What the task requires: Line by line, transcribe all of the entries exactly.

_ _ _ _

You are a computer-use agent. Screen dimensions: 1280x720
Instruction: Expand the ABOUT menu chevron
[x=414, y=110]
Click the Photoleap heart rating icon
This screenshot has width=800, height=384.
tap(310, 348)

_ _ _ _

Written solution:
You are a computer-use agent. Screen dimensions: 1280x720
Instruction: Expand the ABOUT menu chevron
[x=414, y=110]
Click the Photoleap heart rating icon
This screenshot has width=800, height=384.
tap(310, 348)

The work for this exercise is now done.